No aniversário em que Mestre Salustiano brincou doze horas com o seu cavalo marinho, adoeceu pelo esforço e precisou implantar um marca-passo cardíaco, eu estava presente. Leda foi homenageada. Quando trabalhava na empresa de publicidade Grupo Nove, recorríamos a ela, pedindo patrocínio. Em oito anos como secretária de Cultura do Recife, o espetáculo Baile do Menino Deus, do Marco Zero, teve nela uma grande defensora e incentivadora. Nos anos em que ocupei a presidência do Centro Apolo Hermilo, Leda era conselheira.
Mas há um fato marcante e definitivo em nossa amizade de 50 anos. O espetáculo que inaugurou o novo teatro Hermilo Borba Filho se chamava Auto das portas do céu. Criado em parceria com Assis Lima e Everardo Norões, foi dirigido por mim e Elisa Toledo Todd. O maestro José Renato Accioly assinava a direção musical. Pareceu-me a mais bela realização de minha vida. Concebido para um público de apenas cem pessoas por apresentação, quatro dias na semana, ficamos pouco mais de cinco meses em cartaz e viajamos algumas vezes. A montagem ocupou-nos sete meses com ensaios e preparação do elenco.
Quando estivemos à frente do Apolo Hermilo, Elisa Toledo e eu trouxemos ao Recife artistas e formadores de todo o mundo, nomes como Roberta Carreri, do Odin Teatret, Eugenio Barba e até Pina Bausch – numa rápida passagem –, e muita gente da cena brasileira, dos espetáculos populares e do mundo das artes.

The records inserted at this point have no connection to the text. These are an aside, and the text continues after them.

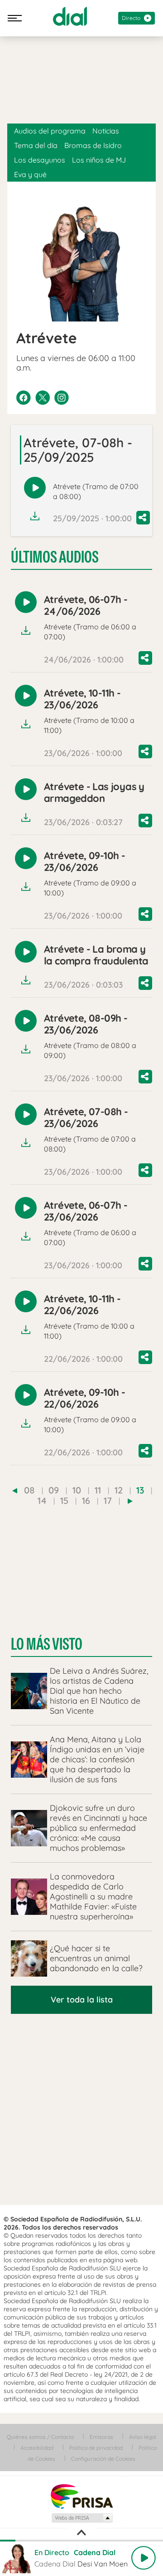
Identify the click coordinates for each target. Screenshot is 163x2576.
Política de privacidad (96, 2447)
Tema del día (36, 145)
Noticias (105, 130)
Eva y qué (30, 174)
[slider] (81, 2540)
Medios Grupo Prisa (81, 2517)
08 (29, 1490)
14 (42, 1500)
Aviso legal (142, 2436)
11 (98, 1490)
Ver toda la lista (82, 1999)
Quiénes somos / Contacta (40, 2436)
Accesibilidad (36, 2447)
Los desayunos (39, 159)
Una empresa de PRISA (81, 2496)
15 (64, 1500)
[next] (130, 1501)
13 (140, 1490)
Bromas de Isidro (93, 145)
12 (119, 1490)
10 (76, 1490)
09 (53, 1490)
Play (143, 2558)
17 (108, 1500)
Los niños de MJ (99, 159)
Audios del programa (50, 130)
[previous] (14, 1490)
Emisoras (101, 2436)
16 (86, 1500)
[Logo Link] (70, 16)
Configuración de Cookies (103, 2458)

A experiência durou três anos e se desfez por motivos que um dia revelarei.
Comemoramos a estreia do Auto das portas do céu com um coquetel. Em meio à euforia pelo êxito alcançado, recolhi-me ao canto mais reservado do teatro para degustar a emoção. Bebia uma taça d’água e pensava no meu trabalho de médico, no dia seguinte bem cedo. Uma senhora elegante e perfumada, com um belo colar de âmbar, sentou-se ao meu lado.
– Meu filho, que espetáculo tão lindo, falou comovida. Pena Hermilo não ser vivo. Ele iria gostar muito.
Não consigo lembrar o que falei, nem se falei. Mas nunca esqueci o que a mulher disse em seguida.
– Meu filho, eu vejo seu trabalho em parceria, mas só enxergo você. Quando vai ter coragem de assumir-se sozinho?
Tomei um susto, quase caio da cadeira.
Leda Alves tem esse jeito franco de nos revelar verdades.